Cropping

Not everyone loves wheat – so why not remove the bad bits

Harvey Millar, University of Western Australia November 17, 2016

WHEAT is everywhere. It’s in bread, pasta, pastries, biscuits, pizza, batter, cereals, soups, sauces, instant drinks, salad dressing, processed meats and sweets, to name but a few.wheat-002

The western diet is so infatuated with wheat that most of us eat a kilo or more a week. So why do we love it?

It’s simple. It provides the texture of our pasta, the spring in our bread, the thickening in our soups and sauces, and the crunch in our batter and pastries.

But what some of us crave, others look to avoid. They study ingredients on packaging and travel across town to find processed foods that don’t contain wheat.

While they may enjoy the texture, spring, thickness and crunch, they don’t feel well after they eat wheat.

So what’s the problem?

An intolerance

Some have a sensitivity to a small set of wheat proteins called gluten. For a subset of people their reaction is so extreme it’s defined as coeliac disease.

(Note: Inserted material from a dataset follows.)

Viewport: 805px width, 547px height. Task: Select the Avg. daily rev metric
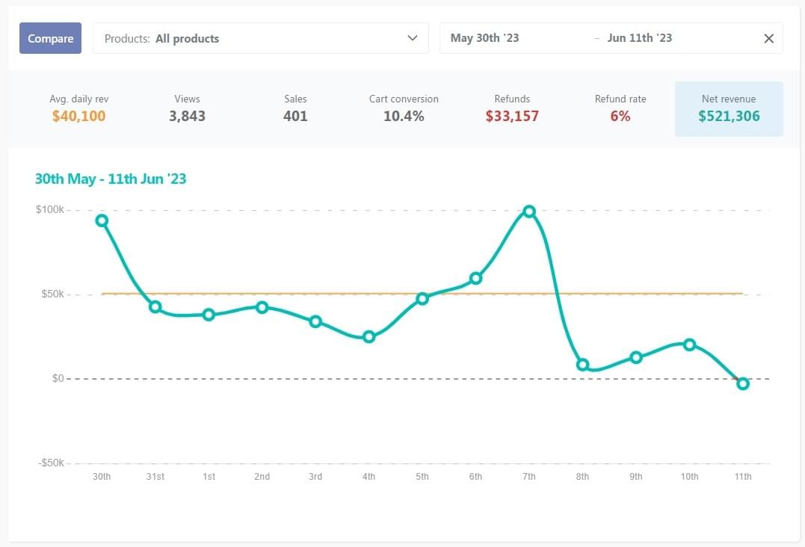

But most people who avoid wheat are not intolerant to gluten but rather to some other substance in wheat. Scientists agree this is likely to be other proteins found in the wheat grain, but it is typically unknown what the culprit is in each case.

This is a frustrating mystery for wheat sensitivity sufferers which hangs over their café breakfasts, luncheons with friends and social dinner parties.

The full set of proteins that make up wheat grains has only recently been revealed, with details published last month in The Plant Journal. These proteins make up the wheat proteome and have been exhaustively mapped out for the first time in wheat by research conducted here in Australia.

With this discovery we now know that, beyond gluten, thousands of different proteins can be found in wheat grain. Some of them we didn’t even know existed before this research was undertaken.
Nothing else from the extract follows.